- Descrizione del compito -
Nel testo sulle pene sostitutive, in che cosa emerge dalla sentenza impugnata che sia da rinvenirsi il movente del delitto?

- Documento -
=====
Le potenzialità specifiche delle diverse pene sostitutive
Un aspetto particolarmente innovativo della pronuncia attiene alla valorizzazione delle specifiche potenzialità rieducative insite nelle diverse tipologie di pene sostitutive. La Corte evidenzia che spetta al giudice della cognizione valutare anche qualitativamente la pena più proporzionata al delitto e alla persona del reo, più idonea al suo reinserimento e al contenimento del pericolo di recidiva.
L’affidamento al giudice della cognizione del potere discrezionale di sostituzione della pena detentiva tende a valorizzare da subito – e non a ridosso dell’esecuzione – la conoscenza diretta dell’imputato e della sua personalità per individuare un trattamento sanzionatorio appropriato. Inoltre, assicura al giudice una gamma di pene qualitativamente diverse che possano consentire l’individuazione – con il consenso dell’imputato e nei limiti della discrezionalità attribuita dall’ordinamento – di quella più idonea al percorso di effettivo reinserimento della persona.
Nel caso esaminato, la Cassazione osserva che dalla sentenza impugnata emerge che il movente del delitto sia da rinvenirsi in esigenze di sostentamento. Se tale profilo viene valorizzato quale fattore ostativo alla tenuità del fatto, non di meno occorre una motivazione specifica in ordine alla inadeguatezza delle prescrizioni a contenere il pericolo di recidiva quando si tratti di valutare una pena sostitutiva come quella del lavoro di pubblica utilità, che potrebbe offrire concrete opportunità di reinserimento in un contesto lavorativo, affrontando così alla radice le cause che hanno portato alla commissione dei reati.
=====
- Dati di puntamento per schermate e documenti -
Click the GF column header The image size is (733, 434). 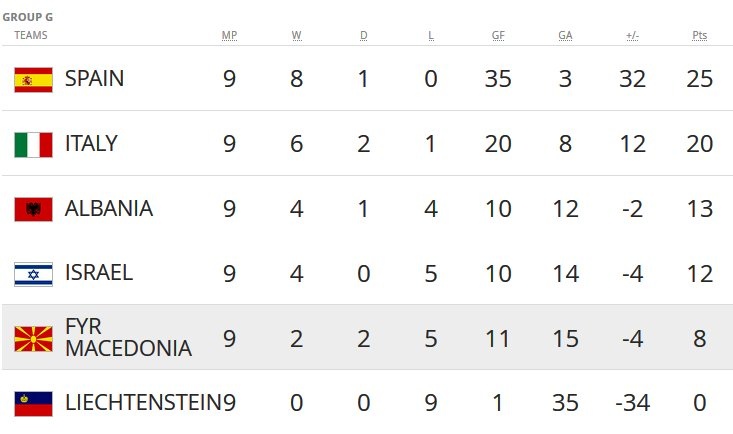498,36
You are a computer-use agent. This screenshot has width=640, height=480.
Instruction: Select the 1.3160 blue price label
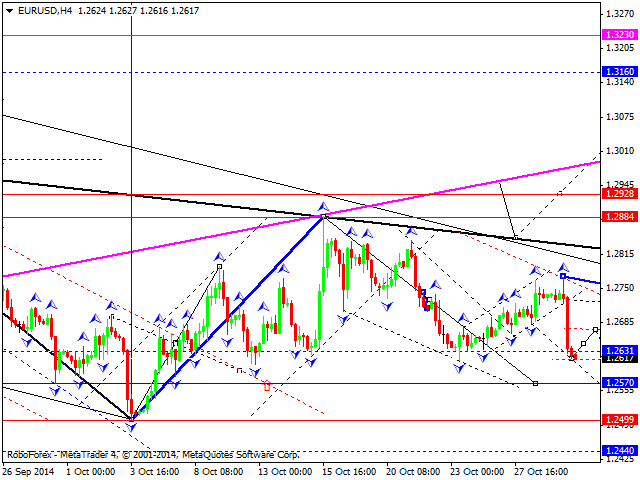tap(616, 73)
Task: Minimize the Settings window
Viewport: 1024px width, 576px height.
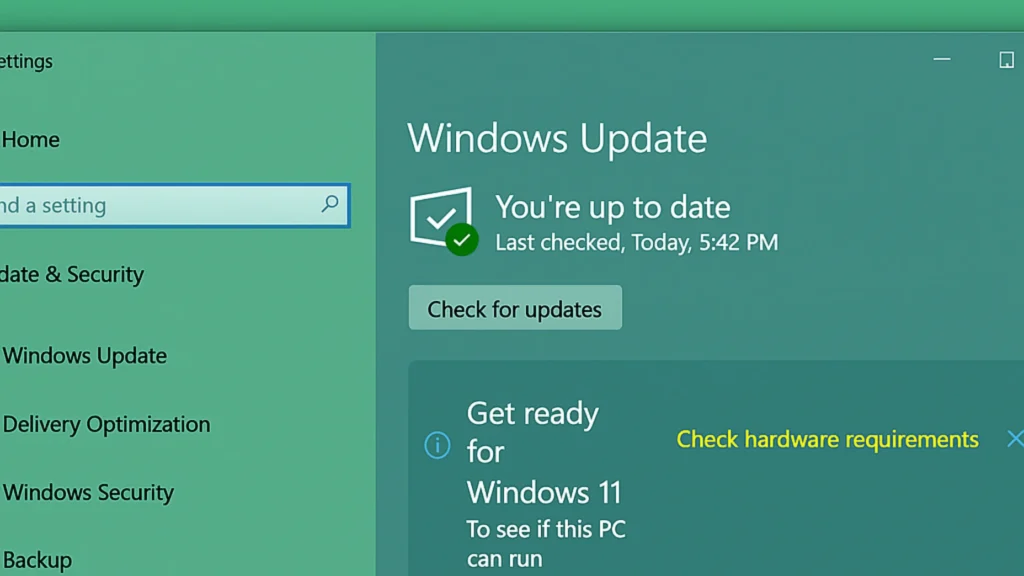Action: pyautogui.click(x=941, y=61)
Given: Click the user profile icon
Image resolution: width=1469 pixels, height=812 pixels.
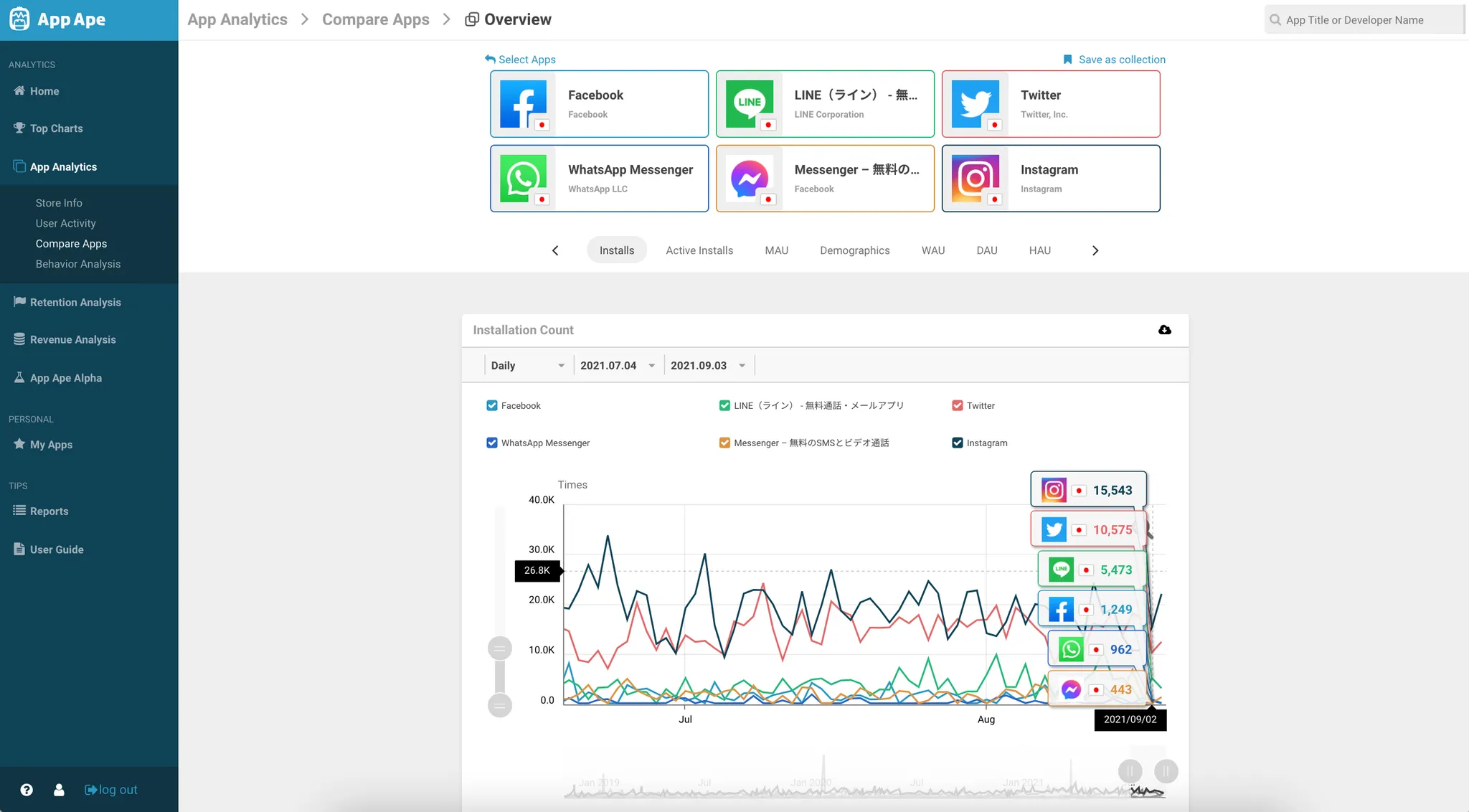Looking at the screenshot, I should point(59,790).
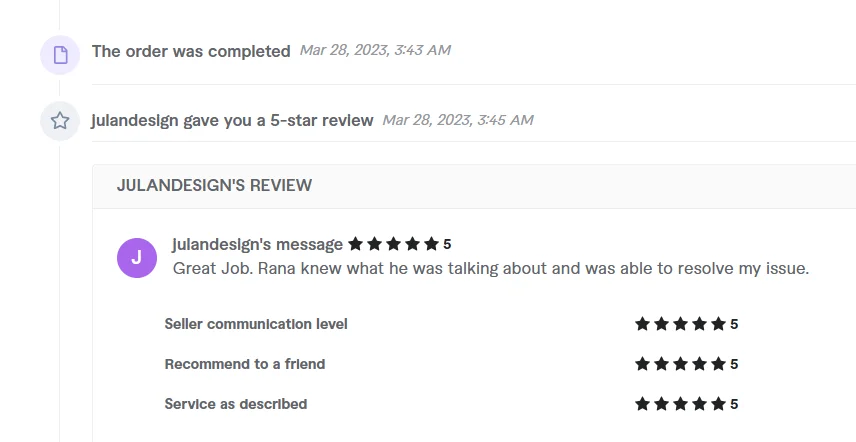Click the Service as described label
856x442 pixels.
pos(236,404)
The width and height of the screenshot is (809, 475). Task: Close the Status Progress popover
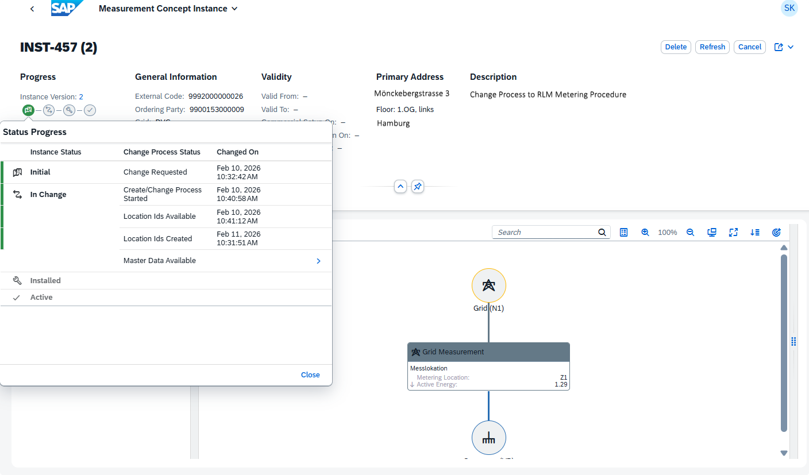pos(310,375)
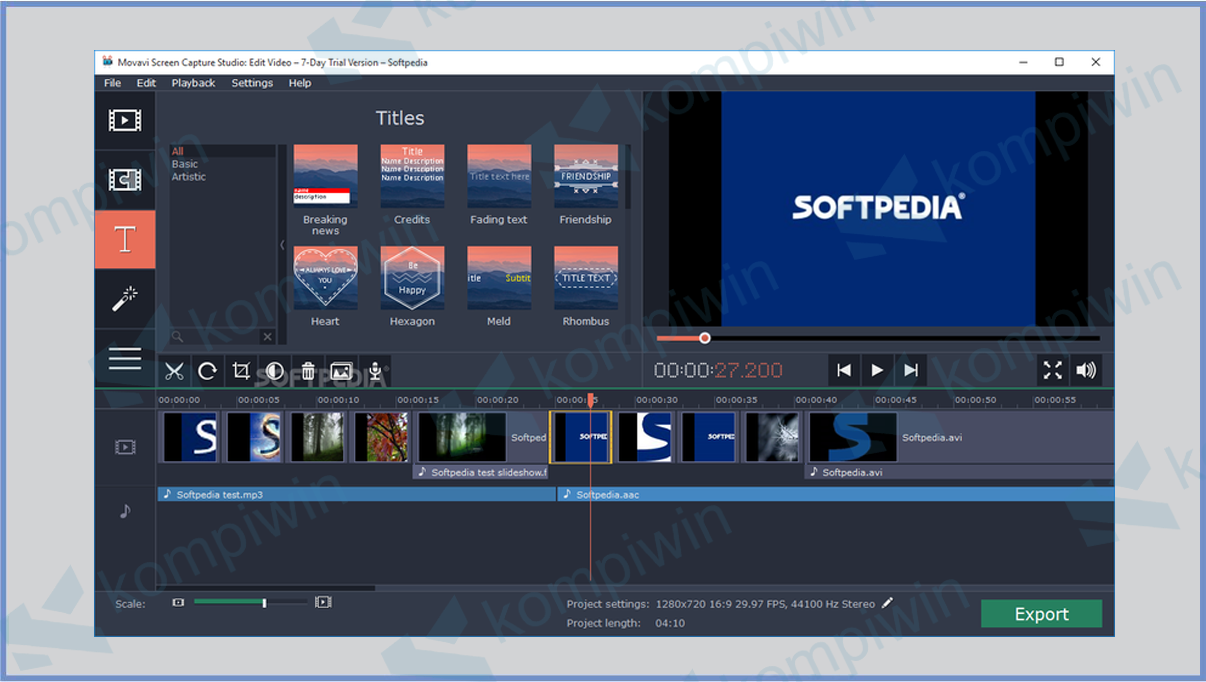Edit project settings with the pencil icon

887,603
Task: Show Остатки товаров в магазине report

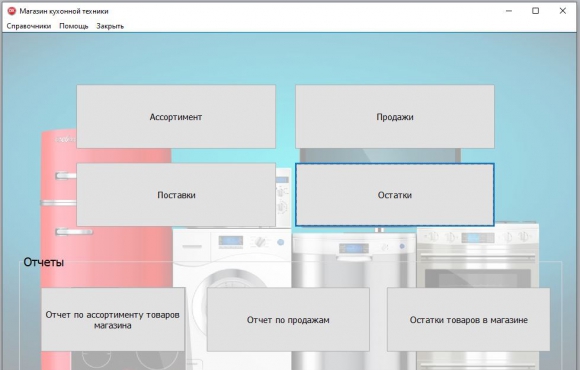Action: [x=468, y=320]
=====
- Soluzione scritta -
In esigenze di sostentamento.